-------- SOURCE RECORDS
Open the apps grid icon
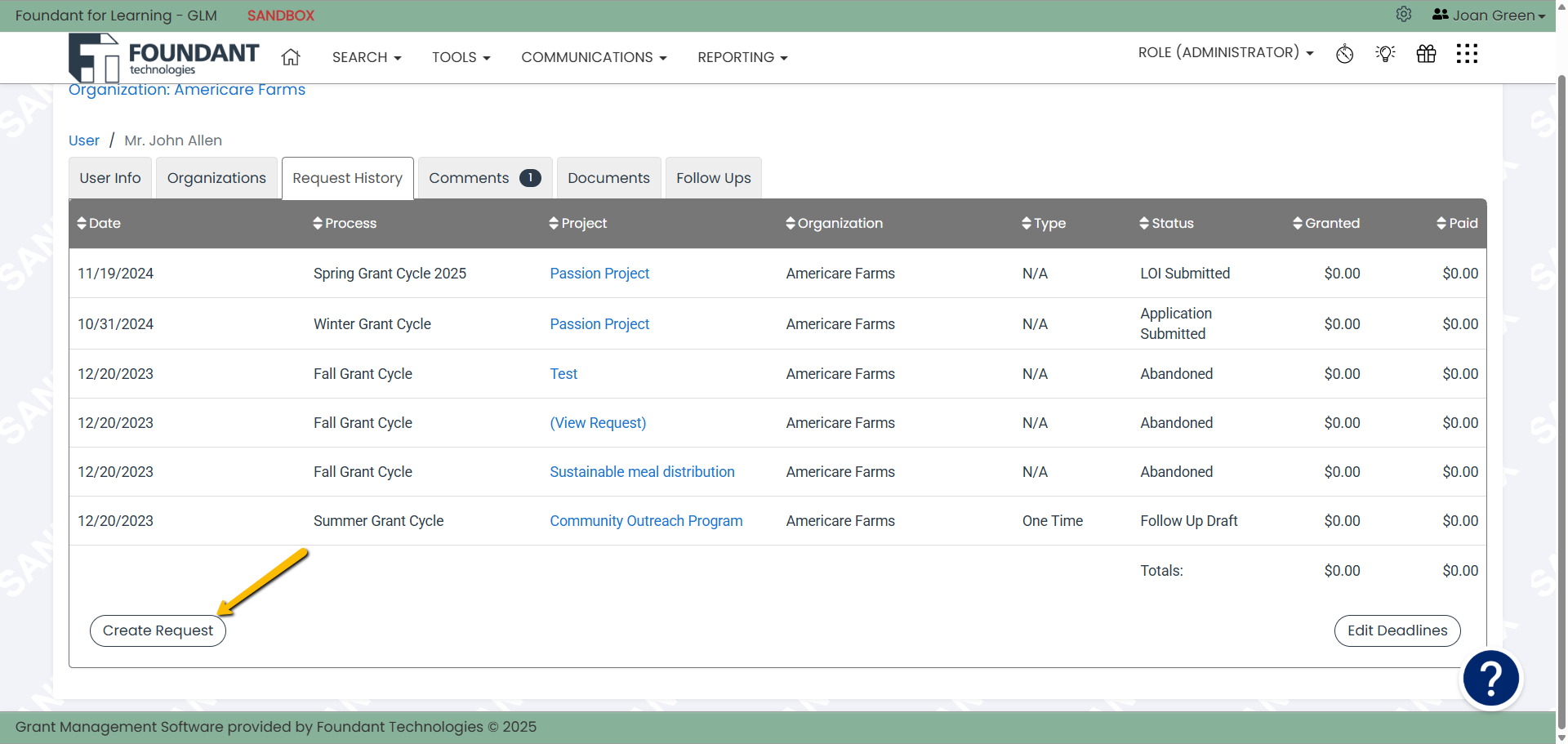This screenshot has height=744, width=1568. 1467,54
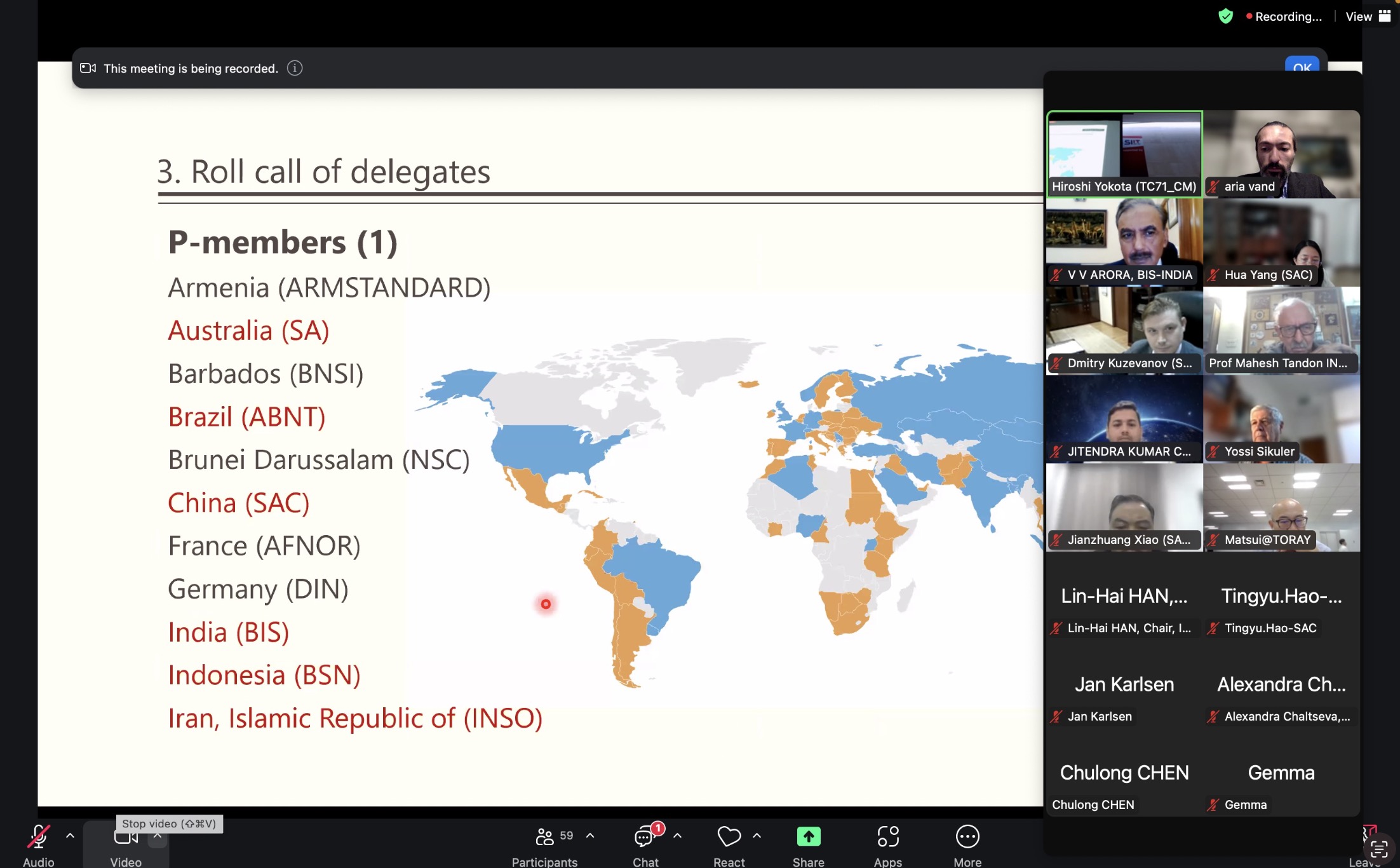Open the Chat icon with notification
Image resolution: width=1400 pixels, height=868 pixels.
(x=644, y=837)
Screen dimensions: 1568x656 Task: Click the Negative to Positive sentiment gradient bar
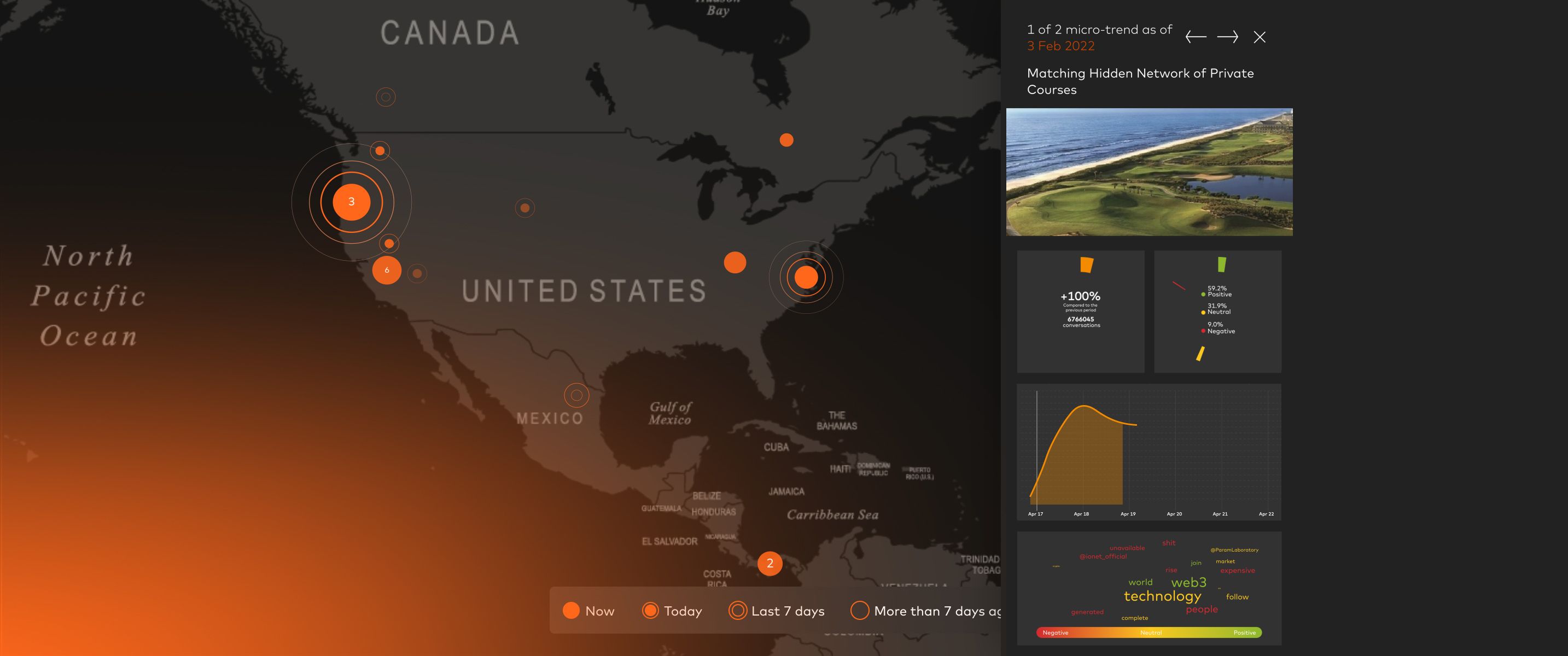(x=1149, y=633)
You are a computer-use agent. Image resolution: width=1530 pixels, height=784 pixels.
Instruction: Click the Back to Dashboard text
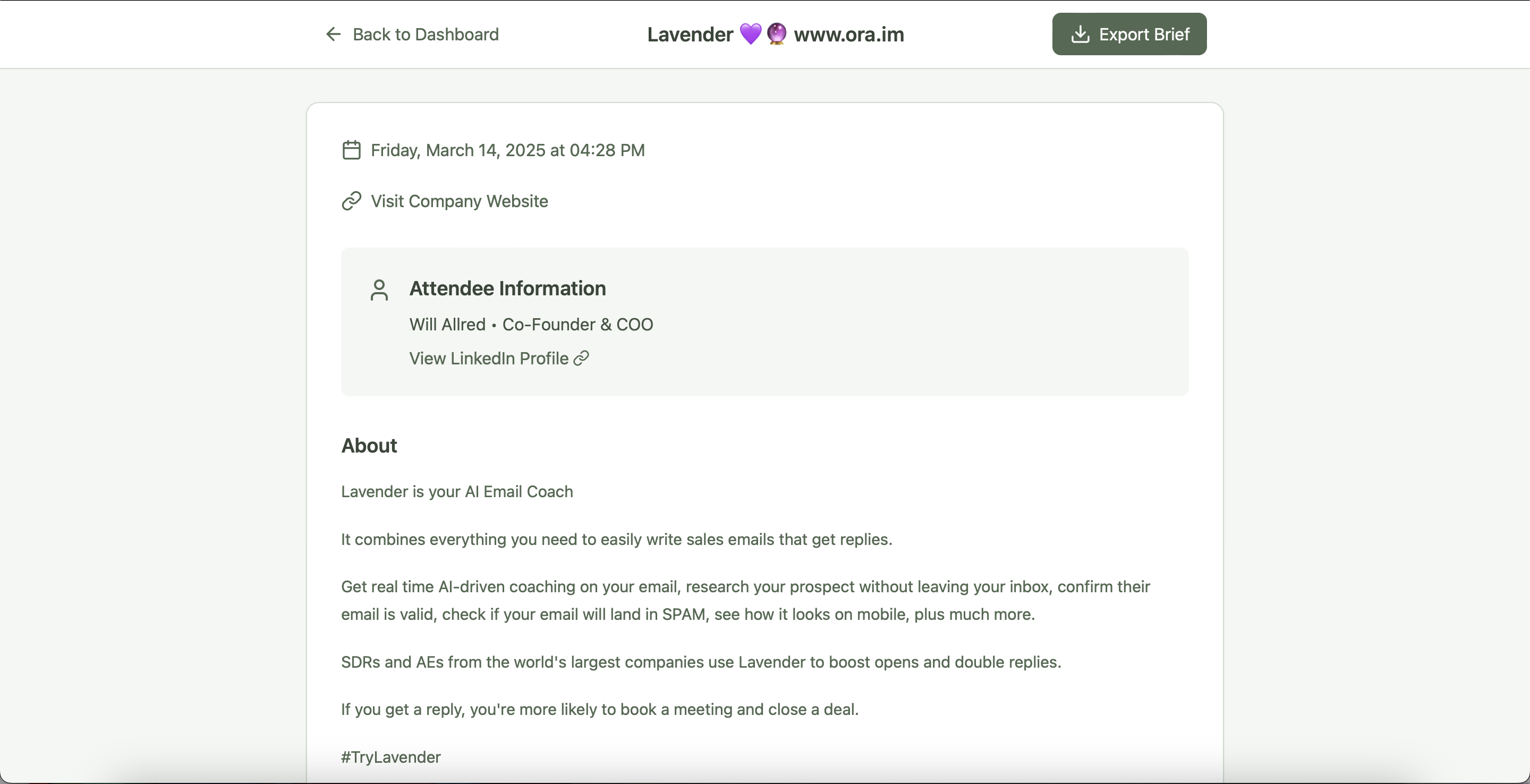[425, 35]
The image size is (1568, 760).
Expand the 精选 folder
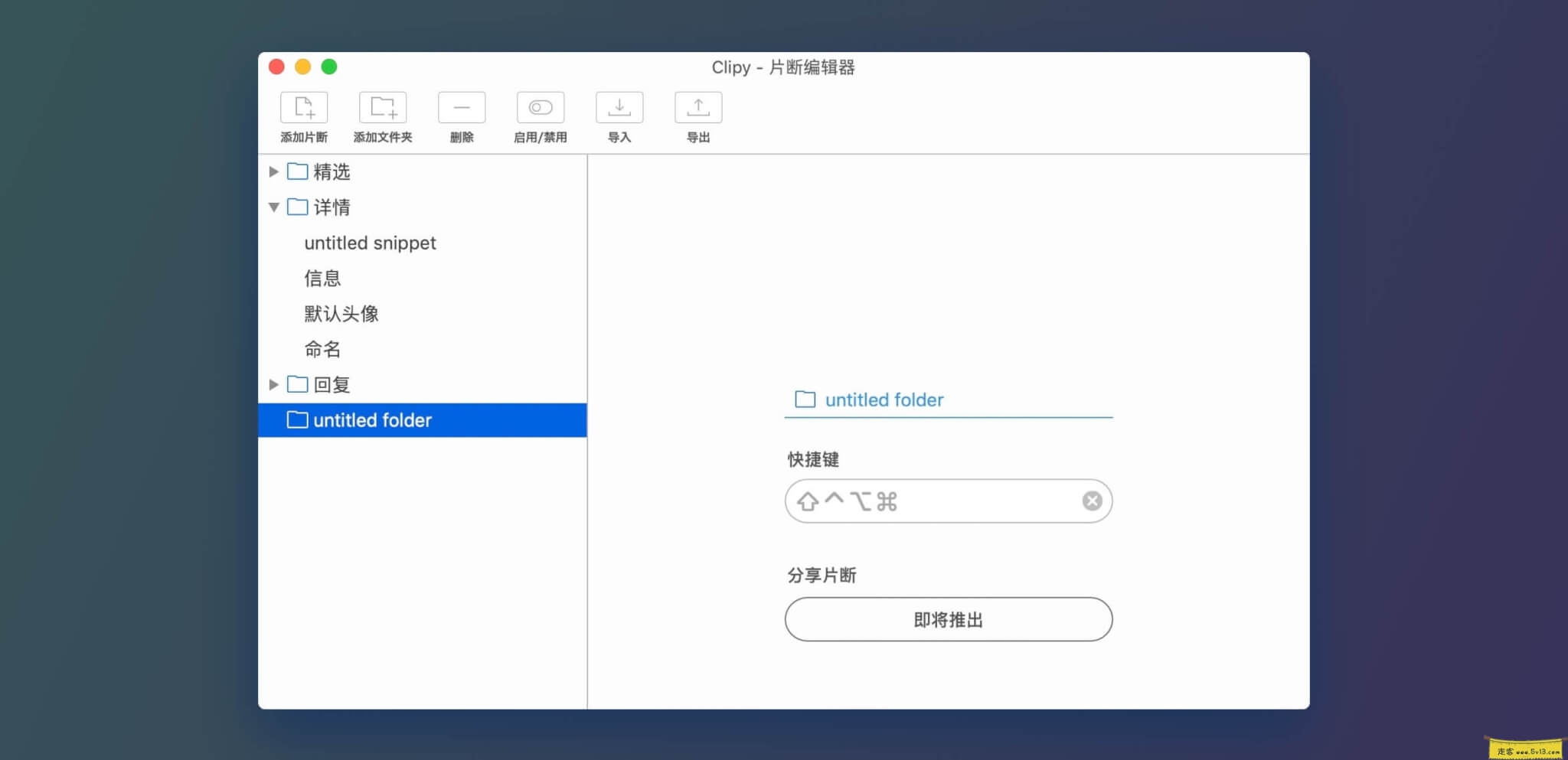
----------------
_WHAT YOU WILL DO_:
Set down each of the records precisely, leaving any pictures behind.

_TASK OUTPUT_:
Open the apps grid icon
This screenshot has height=744, width=1568. 1467,54
Open the Chat icon with notification
Image resolution: width=1400 pixels, height=868 pixels.
(x=644, y=837)
Screen dimensions: 1568x656 Task: Click the Negative to Positive sentiment gradient bar
(x=1149, y=633)
You are a computer-use agent. Image resolution: width=1530 pixels, height=784 pixels.
Instruction: Click the Back to Dashboard text
[425, 35]
The image size is (1568, 760).
Expand the 精选 folder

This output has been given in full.